● **PASSAGE TO READ**
Improve visible waveform for voice messages

This tries to prioritize actual voice to decide the waveform, and clamps noise to zero to ensure the waveform doesn't have a perceptually noisy base. In theory this better matches the overall voice message content.
2021-05-13 22:20:08 -06:00 · 2021-05-13 22:20:08 -06:00 · df7b598ca7
parent e38d27f64e
commit df7b598ca7
3 changed files with 27 additions and 14 deletions
--- a/src/utils/arrays.ts
+++ b/src/utils/arrays.ts
@ -75,7 +75,8 @@ export function arraySmoothingResample(input: number[], points: number): number[
            for (let i = 1; i < input.length - 1; i += 2) {
                const prevPoint = input[i - 1];
                const nextPoint = input[i + 1];
-                const average = (prevPoint + nextPoint) / 2;
+                const currPoint = input[i];
+                const average = (prevPoint + nextPoint + currPoint) / 3;
                samples.push(average);
            }
            input = samples;
--- a/src/voice/Playback.ts
+++ b/src/voice/Playback.ts
@ -15,12 +15,13 @@ limitations under the License.
 */

 import EventEmitter from "events";
-import {UPDATE_EVENT} from "../stores/AsyncStore";
-import {arrayFastResample, arrayRescale, arraySeed, arraySmoothingResample} from "../utils/arrays";
-import {SimpleObservable} from "matrix-widget-api";
-import {IDestroyable} from "../utils/IDestroyable";
-import {PlaybackClock} from "./PlaybackClock";
-import {createAudioContext, decodeOgg} from "./compat";
+import { UPDATE_EVENT } from "../stores/AsyncStore";
+import { arrayFastResample, arrayRescale, arraySeed, arraySmoothingResample } from "../utils/arrays";
+import { SimpleObservable } from "matrix-widget-api";
+import { IDestroyable } from "../utils/IDestroyable";
+import { PlaybackClock } from "./PlaybackClock";
+import { createAudioContext, decodeOgg } from "./compat";
+import { clamp } from "../utils/numbers";

 export enum PlaybackState {
    Decoding = "decoding",
@ -33,9 +34,20 @@ export const PLAYBACK_WAVEFORM_SAMPLES = 39;
 const DEFAULT_WAVEFORM = arraySeed(0, PLAYBACK_WAVEFORM_SAMPLES);

 function makePlaybackWaveform(input: number[]): number[] {
-    // We use a smoothing resample to keep the rough shape of the waveform the user will be seeing. We
-    // then rescale so the user can see the waveform properly (loud noises == 100%).
-    return arrayRescale(arraySmoothingResample(input, PLAYBACK_WAVEFORM_SAMPLES), 0, 1);
+    // First, convert negative amplitudes to positive so we don't detect zero as "noisy".
+    const noiseWaveform = input.map(v => Math.abs(v));
+
+    // Next, we'll resample the waveform using a smoothing approach so we can keep the same rough shape.
+    // We also rescale the waveform to be 0-1 for the remaining function logic.

● **PROBLEM 1**
Answer these questions using the voice message waveform commit:
(a) How many files were changed, and how many additions and deletions were made?
(b) In the new version of arraySmoothingResample, how many points are added together to get the average, and what number divides their sum?
(c) What value is PLAYBACK_WAVEFORM_SAMPLES set to?
● **PROBLEM 2**
In the voice message waveform commit, rewrite the paragraph that begins "This tries to prioritize actual voice" as a short list that keeps its main points.

● **SUPPLIED DATA**
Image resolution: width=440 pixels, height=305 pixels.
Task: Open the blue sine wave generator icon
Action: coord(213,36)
...
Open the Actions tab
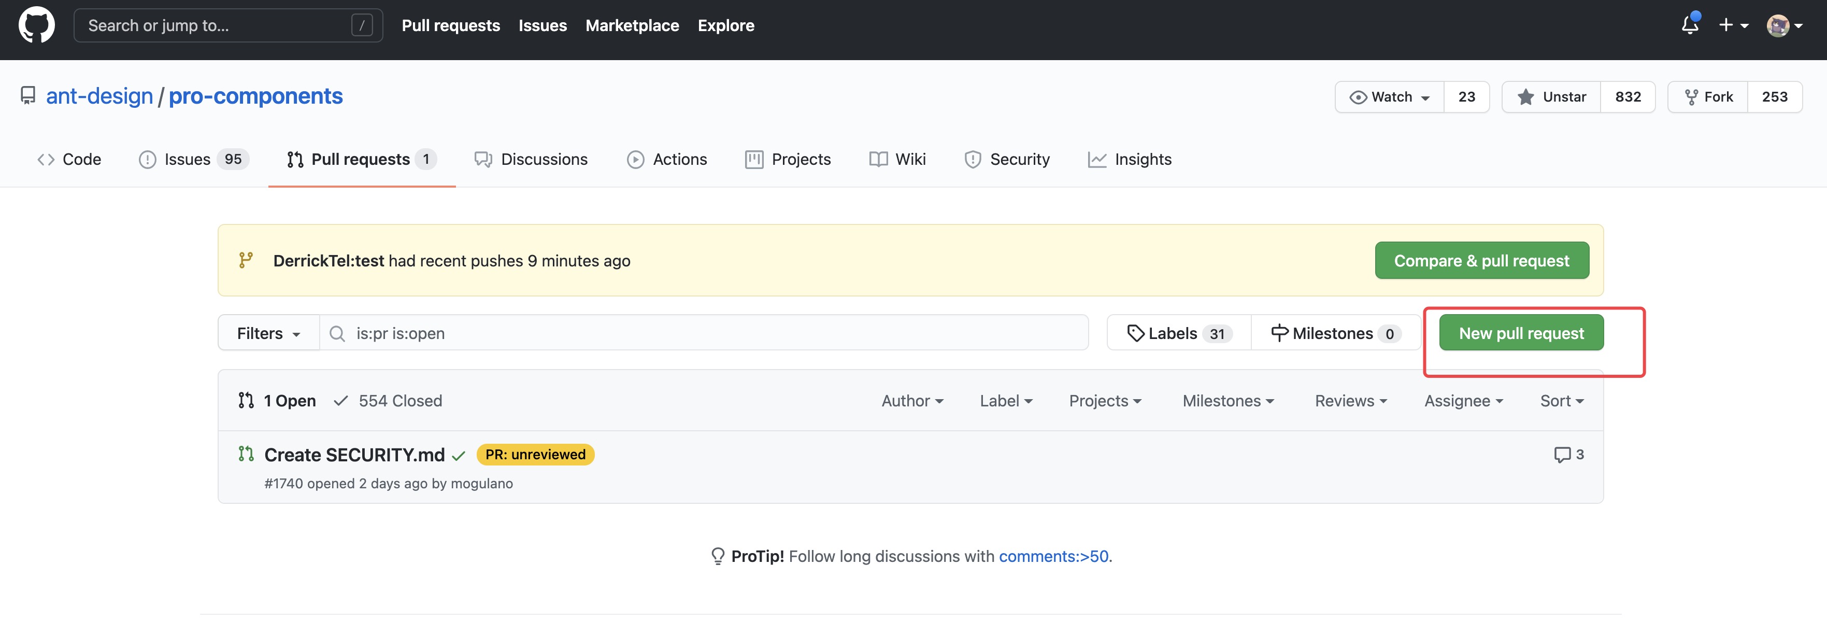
* * *
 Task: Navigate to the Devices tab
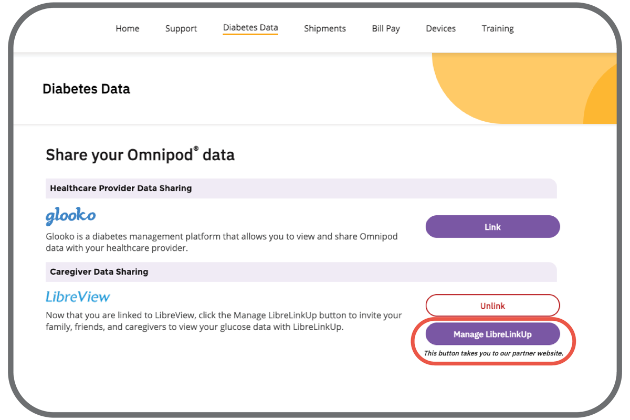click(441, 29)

● **RESPONSE 1**
(a) 3 files were changed, with 27 additions and 14 deletions.
(b) Three points (prevPoint, nextPoint, and currPoint) are added together, and the sum is divided by 3.
(c) It is set to 39.

● **RESPONSE 2**
- Gives priority to actual voice when deciding the waveform.
- Clamps noise to zero so the waveform has no perceptually noisy base.
- In theory, matches the overall voice message content better.